KB, NH, Daishin, and Shinhan Investment Securities Receive Institutional Warning
The Financial Supervisory Service (FSS) has imposed severe disciplinary actions on securities firms that sold Lime and Optimus funds in connection with the related scandals.
On the 9th, according to the FSS, NH Investment & Securities, KB Securities, Shinhan Investment Corp., and Daishin Securities were issued institutional warnings and fined 50 million KRW each for violating the obligation to establish internal control standards. Additionally, sanctions such as suspension of duties and salary reductions for employees were imposed.
The FSS determined that these securities firms violated the obligation to establish internal control standards under the Corporate Governance Act. However, since the institutional warnings were included in the scope of previous sanctions for violations of the Capital Markets Act, no separate measures were taken.
KB Securities was criticized for failing to properly establish key internal control standards related to financial product sales and total return swap (TRS) transactions. In particular, the 'WM Product Strategy Committee Operation Regulation,' which applies during the financial product sales process, did not include appropriate risk review procedures that must be followed to protect financial consumers.

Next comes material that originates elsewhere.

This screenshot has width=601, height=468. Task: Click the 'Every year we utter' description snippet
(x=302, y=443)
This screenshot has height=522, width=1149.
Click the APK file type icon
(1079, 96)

The FSS pointed out that KB Securities’ operational methods resulted in insufficient review of leverage risks from TRS transactions and investment target risks from blind funds during the screening of Lime Fund No. 1. This ultimately led to large-scale investor losses, including a 'total loss' caused by the Optimus fund’s insolvency.
Shinhan Investment Corp. also violated the obligation to establish internal control standards related to TRS transactions and the launch and sale of financial investment products. They allowed unofficial input of estimated net asset values, in addition to official net asset values received from overseas administrative trustees, when entering the net asset value of overseas feeder funds, but did not establish appropriate internal control procedures for this. As a result, the TRS operations department arbitrarily entered fund net asset values, and a new Lime fund investing in the already insolvent Optimus fund was sold to investors.
Daishin Securities did not establish internal review procedures such as product review standards by the Risk Review Committee for product launches. Furthermore, they failed to effectively organize standards for risk management, consumer protection, and control of sales activities at branches after product launches.
NH Investment & Securities sold products without conducting internal reviews of new asset managers when selling funds and did not verify basic qualifications such as the asset managers’ credentials. They also failed to conduct substantive reviews such as confirming accounts receivable investment procedures and interviewing asset managers.